Copying rule for the data below: take the line containing "Instruction: Click the retweet arrows icon" and every line after it to the end, exactly, and drop all pictures.

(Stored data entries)
_ _ _
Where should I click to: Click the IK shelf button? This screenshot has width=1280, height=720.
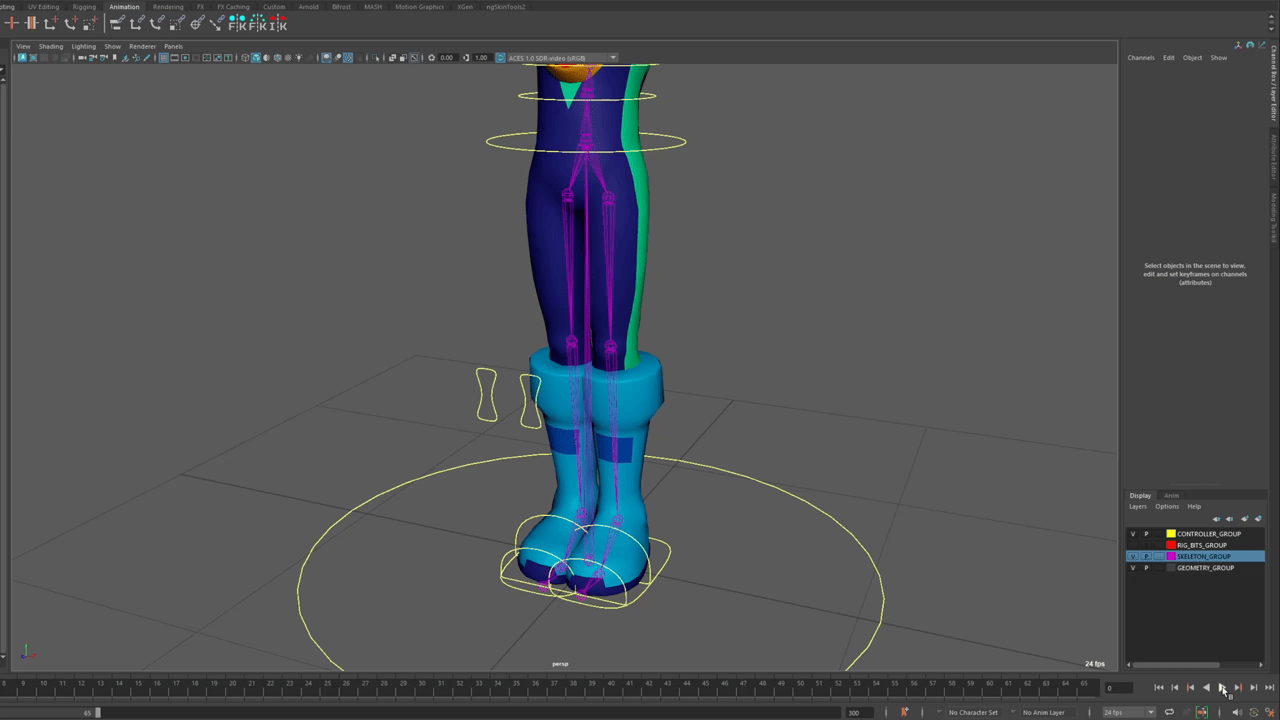click(276, 22)
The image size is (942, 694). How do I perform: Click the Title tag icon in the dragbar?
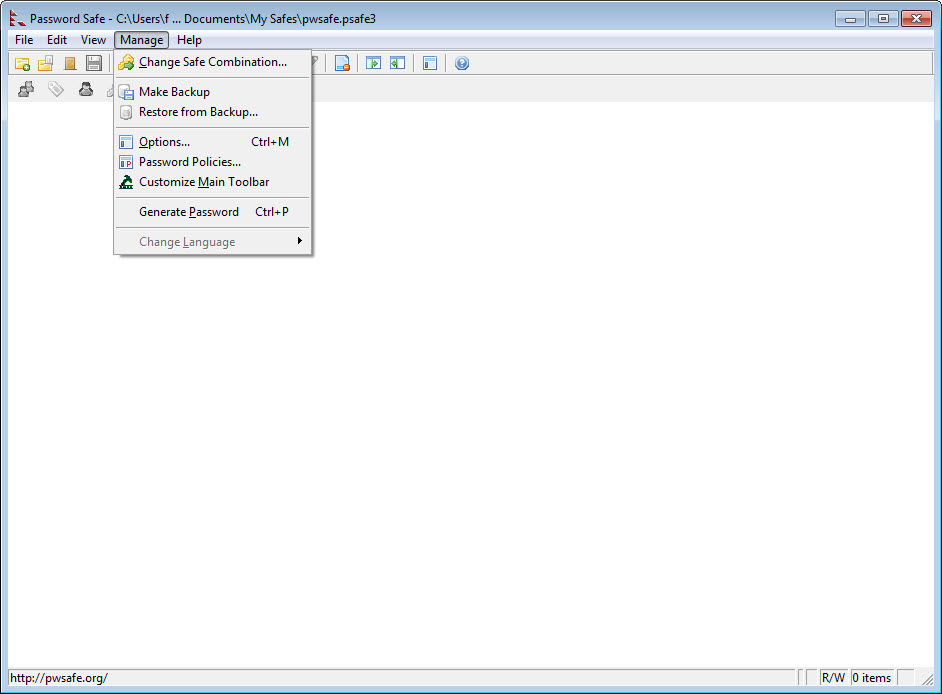click(56, 90)
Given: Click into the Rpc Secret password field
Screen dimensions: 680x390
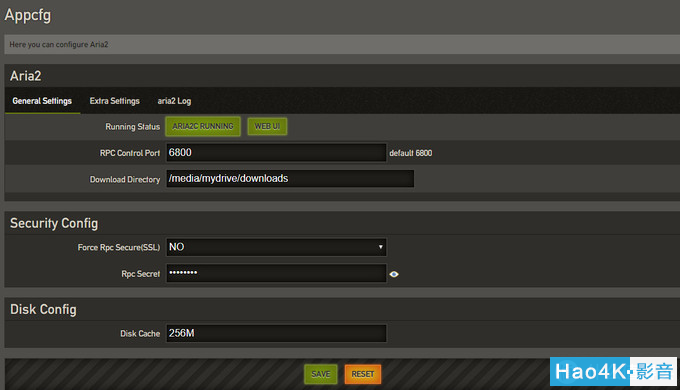Looking at the screenshot, I should 276,273.
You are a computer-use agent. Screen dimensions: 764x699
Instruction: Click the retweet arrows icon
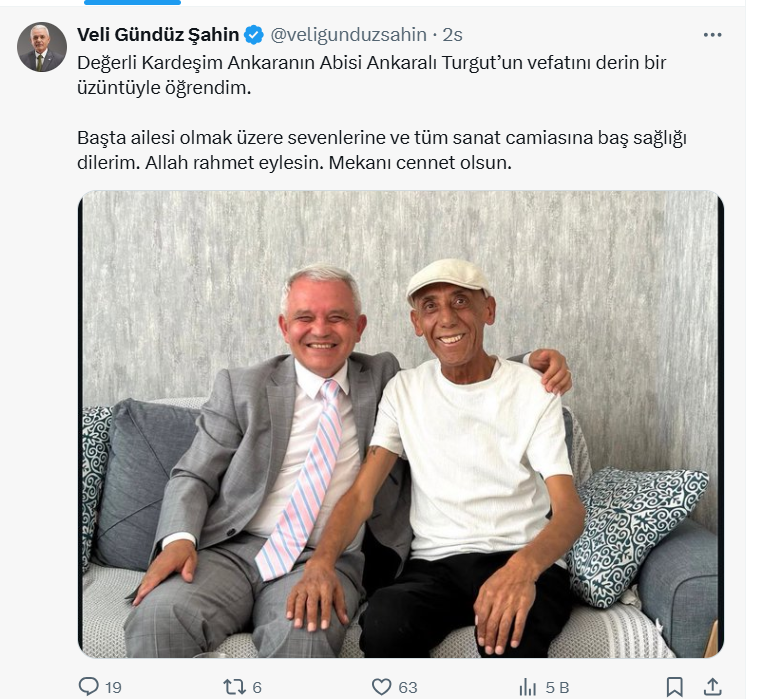[x=234, y=687]
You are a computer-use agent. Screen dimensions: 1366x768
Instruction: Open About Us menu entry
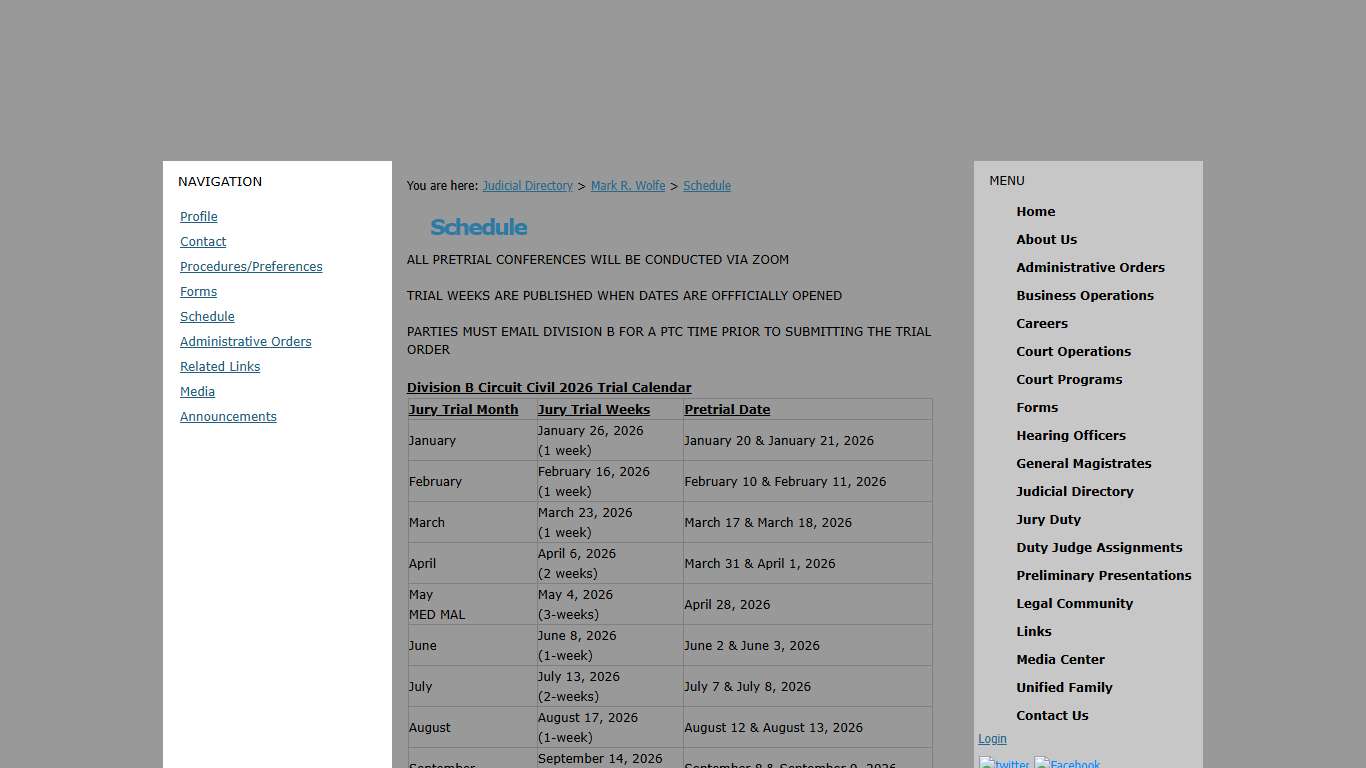point(1046,239)
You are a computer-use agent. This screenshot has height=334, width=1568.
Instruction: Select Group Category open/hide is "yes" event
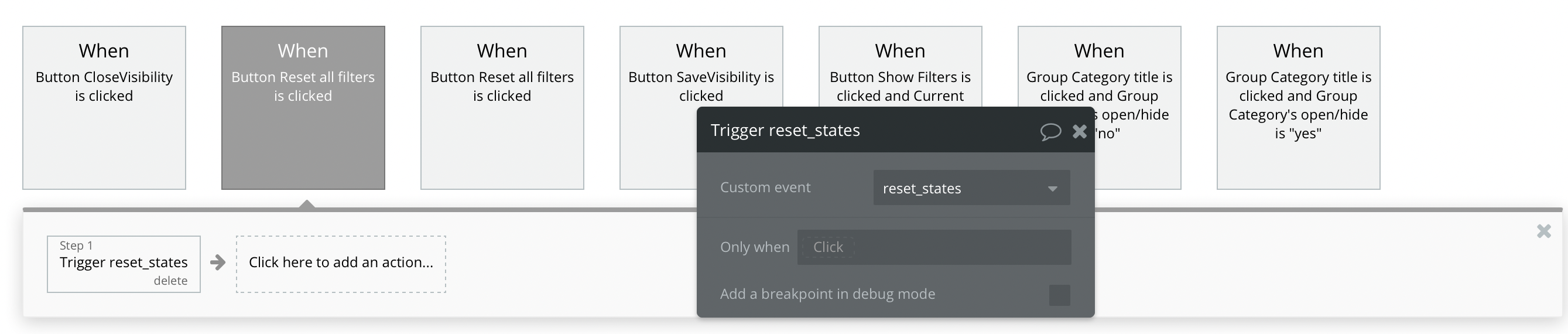click(x=1297, y=107)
_ _ _
Result of the exercise
Instruction: Click the retweet arrows icon
[x=234, y=687]
You are a computer-use agent. Screen dimensions: 1366x768
Instruction: Open About Us menu entry
point(1046,239)
You are a computer-use agent. This screenshot has height=334, width=1568.
Instruction: Select Group Category open/hide is "yes" event
click(x=1297, y=107)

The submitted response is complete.